State still not responding to scale of sexual abuse
Opinion: One in five women has reported contact abuse in childhood
Louise O’Keeffe: apology to her was a meaningless contrivance. Photograph: Garrett White / Collins Court
The responses of Enda Kenny and Eamon Gilmore to the European Court of Human Rights judgment in the Louise O’Keeffe case may have been a contrivance, simply to avoid further embarrassment for their own conduct in the case. But it seems also to betray a profound misunderstanding of what is involved here. Both Kenny and Gilmore apologised to Louise O’Keeffe for what she suffered when, aged eight, she was abused by the principal of her national school, Leo Hickey. Neither Kenny nor Gilmore had any responsibility for that abuse. The apology was meaningless.

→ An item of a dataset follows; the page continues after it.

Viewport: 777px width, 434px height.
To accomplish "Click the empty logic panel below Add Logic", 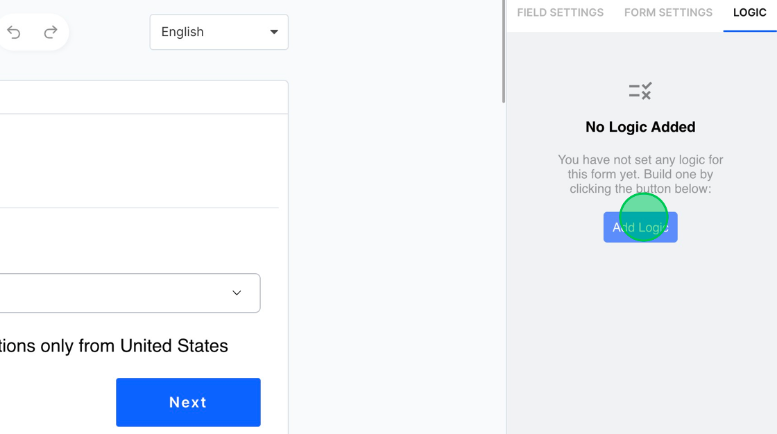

What they did have responsibility for and what they should have apologised for was their part in permitting the State’s lawyers to persist in claiming the State had no responsibility for protecting O’Keeffe when she was a child at a primary school funded and supervised by the State; for attempting to obstruct her access to the European Court of Human Rights; for seeking to evade the State’s responsibility, suggesting that somehow it was the fault of O’Keeffe’s parents in sending her to the school where she was abused; and for threatening penury on other abuse victims at primary schools, should they pursue claims against the State.
The contention that they were merely acting in accordance with the judgment of the Supreme Court in the same case is no excuse, for that court decided against O’Keeffe on grounds that would seem questionable even to a lay person.
Four of the five Supreme Court judges held that the State did not have liability for the wrong perpetrated by the teacher who abused O’Keeffe, because the State did not directly employ the teacher; the manager of the school, the local bishop, did, even though the State funded the school, paid the teachers and had a strong supervisory role via the inspectorate.
But the primary point was also evaded by the Supreme Court: that the State had direct knowledge of widespread sexual abuse of children from at least the 1930s and had failed to provide the appropriate protections for children.
But even if Kenny and Gilmore were satisfied with the Supreme Court judgment from a legal standpoint, there was the moral point: the State had failed to protect O’Keeffe by providing even elementary precautions against an abuse the State knew was widespread. And for that basic injustice, neither Kenny nor Gilmore can utter a word of apology or even regret.
But there is more.
The State now has knowledge of widespread sexual abuse of children and is failing to respond in anything like a proportionate manner to the scale of the abuse that has become known.